ISLAMABAD, Pakistan - "Zero Dark Thirty," the Oscar-nominated film about the CIA's 10-year hunt for Osama bin Laden, stirred great umbrage in Washington with its implication that the brutal interrogation technique known as waterboarding was key to locating the Al-Qaida chief, who hid out in Pakistan for nine years.

Serious people, including those at the CIA, feared that a story conjured from a screenwriter's imagination would be taken as truth. But in Pakistan, viewers of the action film -- unreleased here in theaters but widely available on pirated DVDs -- take it for what it is: a slick work of Hollywood fiction.

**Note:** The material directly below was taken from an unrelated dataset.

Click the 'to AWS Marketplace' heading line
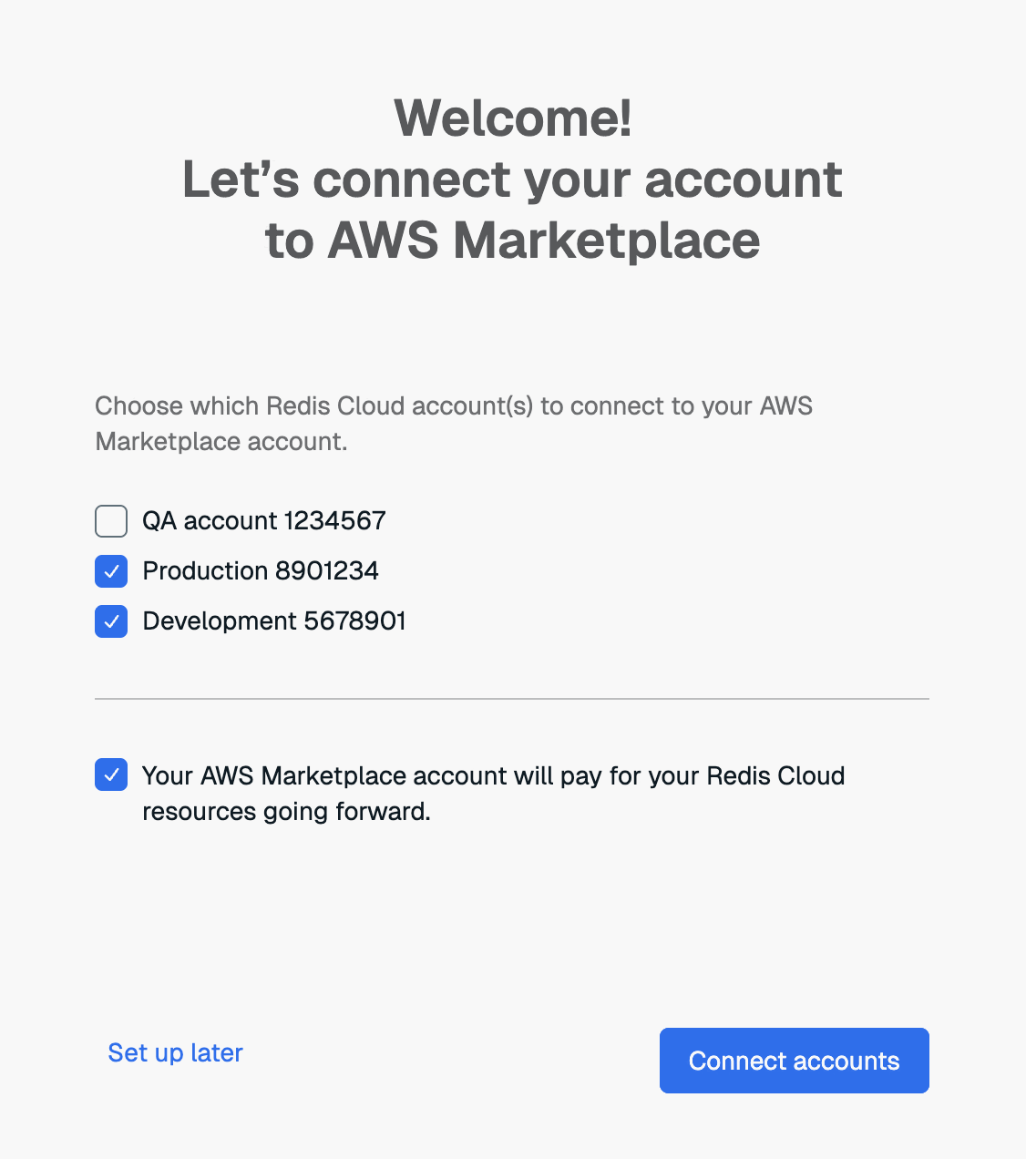click(x=512, y=241)
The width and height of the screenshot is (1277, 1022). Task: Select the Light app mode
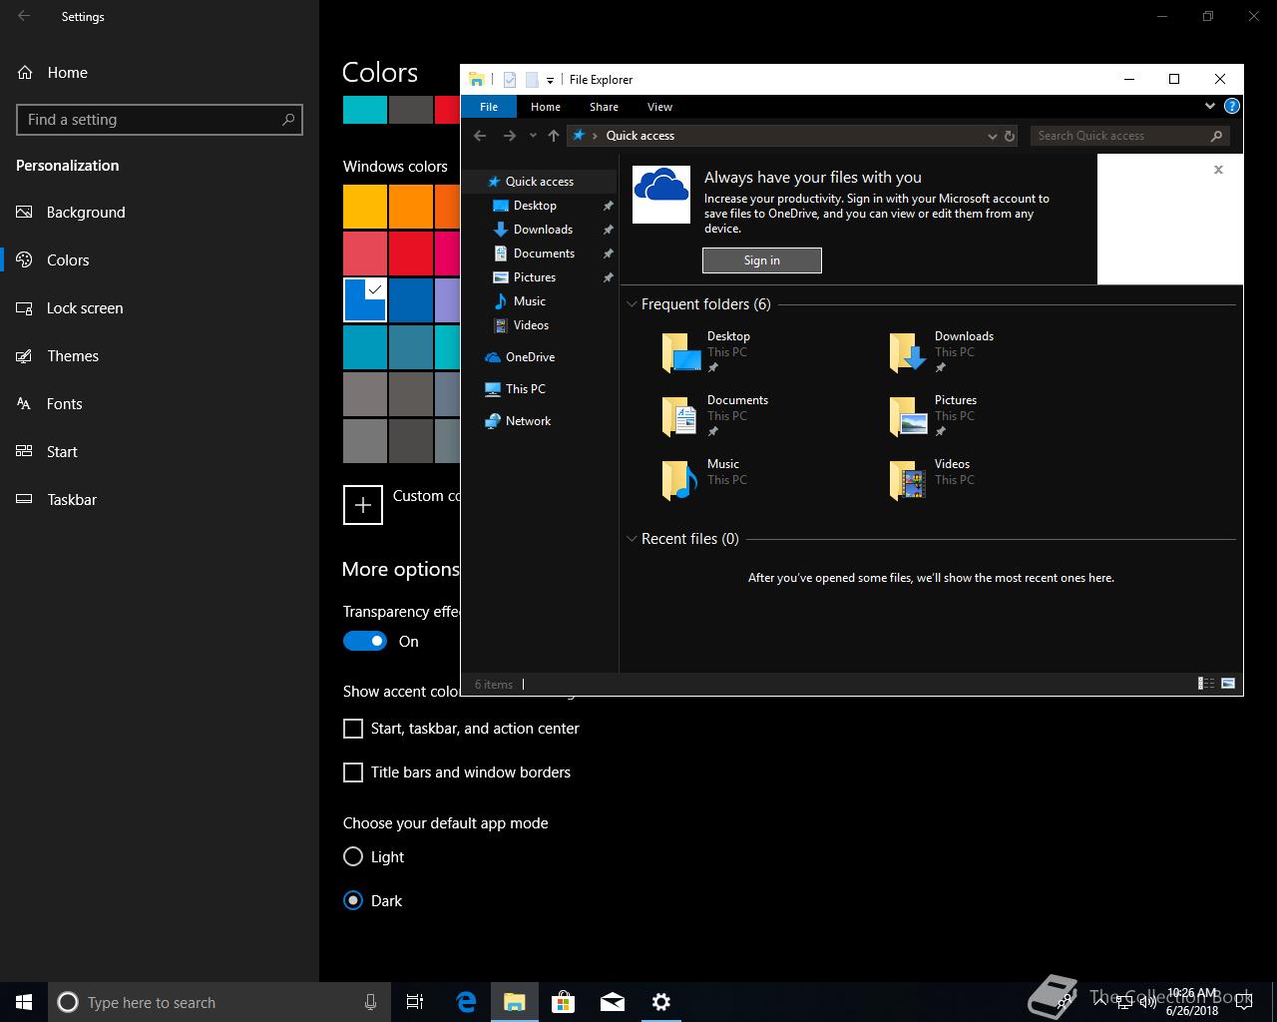353,856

"Technically, it's very strong, the directing is very good and so is the acting," said Rizwan Ahmed, 35, a businessman browsing titles in an Islamabad DVD shop. "It's an excellent thriller, but I doubt whether the story is true."

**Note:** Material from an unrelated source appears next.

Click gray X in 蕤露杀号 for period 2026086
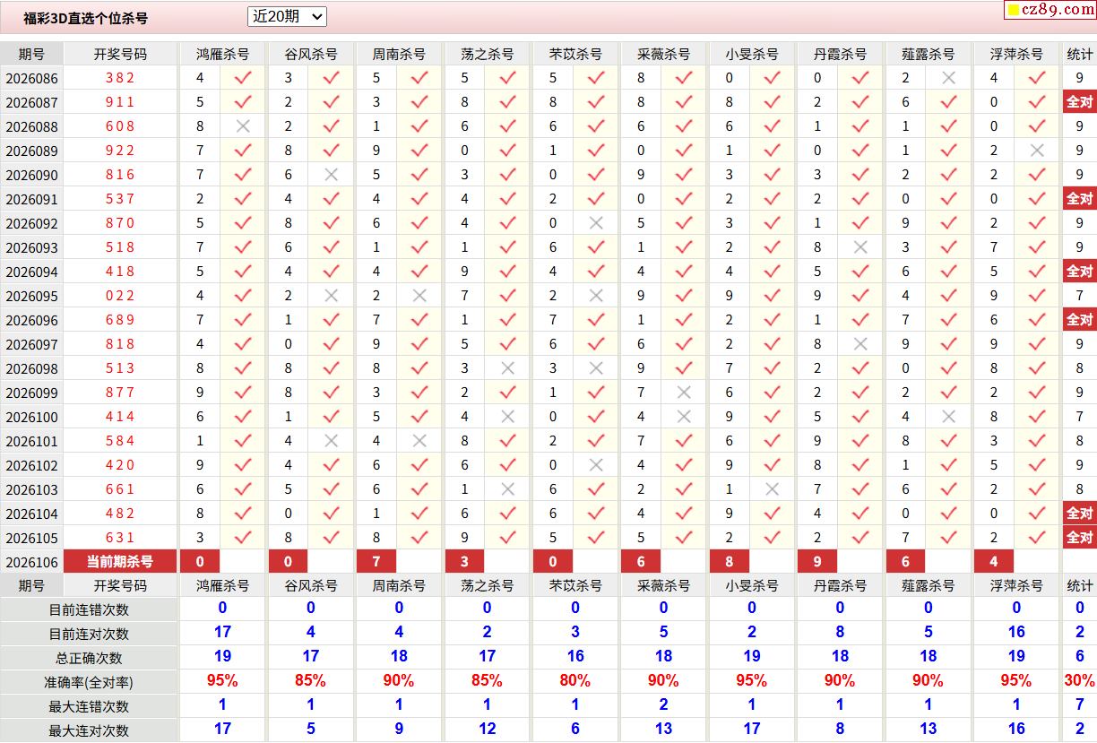The width and height of the screenshot is (1097, 743). [948, 78]
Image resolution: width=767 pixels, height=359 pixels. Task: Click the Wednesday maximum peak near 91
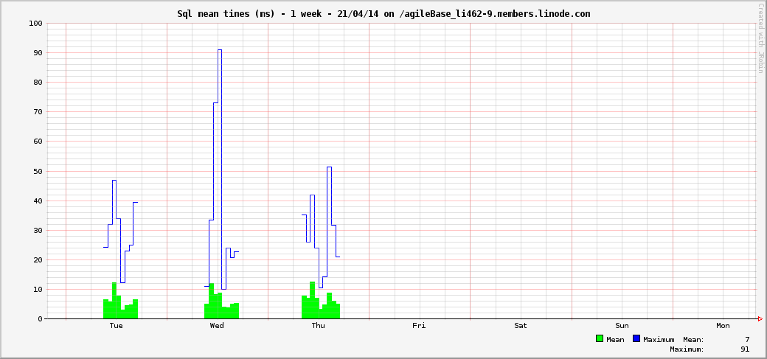point(220,50)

He and other citizen reviewers characterized the movie as anti-Pakistan propaganda. There remains debate here over whether the event actually happened: that a U.S. Navy SEAL team swooped in on stealth helicopters and terminated the terrorist kingpin in his villa near Pakistan's top military academy in Abbottabad.

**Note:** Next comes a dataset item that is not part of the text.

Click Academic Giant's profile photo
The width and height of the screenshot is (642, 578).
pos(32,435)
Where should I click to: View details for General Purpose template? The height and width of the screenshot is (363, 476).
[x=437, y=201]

"The people who have seen this movie liked it as a movie, but most of them believe it's a pack of lies," said Kazim Abbasi, owner of a DVD store where "Zero Dark Thirty" has been a popular seller.

"Some customers even say that bin Laden was not present in Abbottabad and the film has been made to malign Pakistan," he added.

Distributors here have launched an unofficial boycott of the movie by refusing to screen it. But the film has not been banned by the state, said Raja Mustafa Haider, chairman of Pakistan's film censorship board.

That's because no one has asked the board to watch the movie to decide whether it should be banned, Haider said. In the past the board has banned India-made movies because they were thought to portray Pakistan's intelligence services as terrorist coddlers.

So far "Zero Dark Thirty" has earned more than $79 million at the box office, in the U.S. and globally, according to the Boxofficemojo.com site. Not a cent of that has come from Pakistan, a copyright-free zone. Pirated copies of major movies are available here within days of their release in U.S. cinemas.

Pakistani consumer interest in "Zero Dark Thirty," which garnered five Oscar nominations, has already begun to wane, according to shop owners.